Atualmente, a lei portuguesa não classifica automaticamente mortes em serviço da GNR como "morte em serviço de risco". Embora em 2024 as famílias dos militares mortos no acidente de helicóptero tenham recebido 205 mil euros, esse valor foi concedido por decisão administrativa, não por legislação. A ANOG exige que essa compensação se torne padrão legal, mas até agora o governo só a concede caso a caso, dependendo da natureza da operação e da pressão pública.
Quais são os riscos reais enfrentados pelos militares da GNR no Rio Guadiana?
Os militares enfrentam embarcações armadas, com velocidades acima de 90 nós, que não respeitam ordens de parada. Em 2024, houve 17 tentativas de atropelamento contra patrulhas fluviais. A maioria dos barcos usados pelos traficantes é equipada com motores de alta potência, sistemas de GPS de última geração e até armas de fogo. Sem blindagem nas embarcações da GNR, um simples impacto pode ser fatal — como aconteceu com o cabo Manata e Silva.
O que é a Operação ÁGATA e por que ela não impediu essa colisão?

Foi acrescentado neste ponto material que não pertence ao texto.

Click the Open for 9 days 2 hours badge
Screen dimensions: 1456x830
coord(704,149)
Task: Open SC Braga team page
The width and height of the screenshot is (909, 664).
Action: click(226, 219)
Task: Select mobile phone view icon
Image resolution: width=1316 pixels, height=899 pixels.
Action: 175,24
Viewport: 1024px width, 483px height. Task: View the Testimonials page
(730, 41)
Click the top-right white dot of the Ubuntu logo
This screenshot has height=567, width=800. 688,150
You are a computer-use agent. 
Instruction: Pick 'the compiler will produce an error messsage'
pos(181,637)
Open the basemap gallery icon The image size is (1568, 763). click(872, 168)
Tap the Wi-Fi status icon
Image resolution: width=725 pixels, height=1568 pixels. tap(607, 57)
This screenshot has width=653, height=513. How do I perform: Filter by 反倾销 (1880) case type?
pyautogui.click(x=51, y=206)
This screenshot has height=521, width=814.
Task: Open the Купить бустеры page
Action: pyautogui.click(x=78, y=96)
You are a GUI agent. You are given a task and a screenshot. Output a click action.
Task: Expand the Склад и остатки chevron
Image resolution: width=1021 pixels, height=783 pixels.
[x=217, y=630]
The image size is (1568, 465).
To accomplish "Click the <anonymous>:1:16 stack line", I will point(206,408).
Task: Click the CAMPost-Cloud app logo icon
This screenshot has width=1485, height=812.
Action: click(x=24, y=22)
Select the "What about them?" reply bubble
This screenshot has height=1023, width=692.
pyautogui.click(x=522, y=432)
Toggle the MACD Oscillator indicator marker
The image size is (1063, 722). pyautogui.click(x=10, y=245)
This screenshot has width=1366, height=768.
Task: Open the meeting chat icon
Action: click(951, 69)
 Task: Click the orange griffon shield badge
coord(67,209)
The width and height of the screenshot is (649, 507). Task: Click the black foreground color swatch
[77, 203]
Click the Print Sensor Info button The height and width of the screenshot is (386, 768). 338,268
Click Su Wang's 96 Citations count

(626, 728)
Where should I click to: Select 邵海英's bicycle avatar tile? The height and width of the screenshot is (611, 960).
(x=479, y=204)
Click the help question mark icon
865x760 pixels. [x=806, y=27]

A Operação ÁGATA, lançada em janeiro de 2025, é uma cooperação entre Portugal e Espanha para combater o tráfico transfronteiriço. Embora tenha aumentado as apreensões em 40%, ela ainda depende de radares e patrulhas visíveis — que traficantes evitam com rotas não mapeadas e barcos sem sinal. A operação não tem recursos para cobrir 100% do rio, e os narcotraficantes atacam em horários de baixa visibilidade, como a noite — exatamente quando o incidente ocorreu.
A GNR tem equipamentos adequados para operações fluviais?
Não. Das 42 embarcações da Unidade de Controlo Costeiro e de Fronteiras, 23 têm mais de 15 anos de uso, e apenas 5 são equipadas com blindagem leve. Os motores são frequentemente insuficientes para perseguir lanchas de contrabando. A GNR já pediu 12 novas embarcações desde 2023, mas o orçamento só aprovou duas — e ainda não foram entregues. O cabo Manata e Silva estava em uma embarcação de 2009, com motor de 250 cv — enquanto a lancha dos traficantes tinha 1.200 cv.
Há precedentes de mortes da GNR em operações fluviais?
Sim. Em 2018, um guarda morreu após uma colisão no Rio Minho, também na fronteira com a Espanha. Em 2021, outro militar foi atingido por tiros durante uma abordagem no Douro. Mas nenhum desses casos gerou mudanças estruturais. O que diferencia este caso é a reação do Presidente da República e a pressão da ANOG — que agora exige um marco legal, não apenas condolências.
O que pode mudar após esse incidente?
A pressão política pode forçar o governo a aprovar uma lei que reconheça a GNR como profissão de risco, garantindo compensação automática de 205 mil euros a todas as famílias de militares mortos em serviço. Também há chances de aumento de orçamento para novas embarcações blindadas e a criação de uma unidade especializada em interdição fluvial, com treinamento em táticas de alta velocidade. Mas tudo depende da velocidade da Assembleia — e da vontade política de não esquecer o nome do cabo Manata e Silva.